Exercise brief — The required output is the exact run of lines below that opens at the line with "Image resolution: width=1280" and closes at the line with "Task: Select the Recent heading in sidebar".

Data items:
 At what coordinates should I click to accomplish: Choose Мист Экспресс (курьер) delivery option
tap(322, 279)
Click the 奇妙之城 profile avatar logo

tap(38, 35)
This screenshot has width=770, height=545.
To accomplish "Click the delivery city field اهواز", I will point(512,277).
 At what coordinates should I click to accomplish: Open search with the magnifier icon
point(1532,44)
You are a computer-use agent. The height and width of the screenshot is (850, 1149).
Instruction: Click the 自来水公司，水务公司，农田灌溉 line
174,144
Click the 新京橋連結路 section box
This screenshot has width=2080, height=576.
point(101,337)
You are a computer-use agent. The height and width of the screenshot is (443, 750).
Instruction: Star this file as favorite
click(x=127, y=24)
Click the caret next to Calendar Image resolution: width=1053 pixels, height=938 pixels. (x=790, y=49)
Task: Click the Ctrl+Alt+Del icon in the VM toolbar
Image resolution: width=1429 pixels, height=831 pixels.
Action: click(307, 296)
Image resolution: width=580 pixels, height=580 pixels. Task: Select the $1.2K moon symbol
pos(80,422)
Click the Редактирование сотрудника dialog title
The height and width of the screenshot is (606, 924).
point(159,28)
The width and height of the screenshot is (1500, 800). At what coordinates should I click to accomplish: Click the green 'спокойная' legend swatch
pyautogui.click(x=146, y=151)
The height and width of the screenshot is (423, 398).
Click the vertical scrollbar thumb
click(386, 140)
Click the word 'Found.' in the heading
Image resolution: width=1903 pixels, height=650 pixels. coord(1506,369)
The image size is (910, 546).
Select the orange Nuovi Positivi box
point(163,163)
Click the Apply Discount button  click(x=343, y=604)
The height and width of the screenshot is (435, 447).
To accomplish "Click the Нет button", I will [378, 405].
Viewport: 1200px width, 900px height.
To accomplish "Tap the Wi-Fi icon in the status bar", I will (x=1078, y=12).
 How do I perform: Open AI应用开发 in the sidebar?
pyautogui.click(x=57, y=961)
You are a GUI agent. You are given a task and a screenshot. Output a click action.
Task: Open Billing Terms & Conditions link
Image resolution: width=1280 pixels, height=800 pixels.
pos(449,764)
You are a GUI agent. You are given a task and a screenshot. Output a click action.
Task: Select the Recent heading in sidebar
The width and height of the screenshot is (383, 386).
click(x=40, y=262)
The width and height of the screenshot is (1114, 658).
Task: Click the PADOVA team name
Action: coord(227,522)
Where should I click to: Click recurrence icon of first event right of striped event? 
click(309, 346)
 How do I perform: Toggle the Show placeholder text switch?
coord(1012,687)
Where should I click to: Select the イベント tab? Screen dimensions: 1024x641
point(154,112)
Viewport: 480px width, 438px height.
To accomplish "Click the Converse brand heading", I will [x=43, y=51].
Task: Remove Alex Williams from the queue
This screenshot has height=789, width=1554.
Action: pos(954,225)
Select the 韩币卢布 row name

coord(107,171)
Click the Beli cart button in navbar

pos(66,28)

Task answer —
Image resolution: width=1280 pixels, height=800 pixels.
pos(449,764)
You are a GUI agent. You are given a task and a screenshot. Output a click action.
Task: Select the Recent heading in sidebar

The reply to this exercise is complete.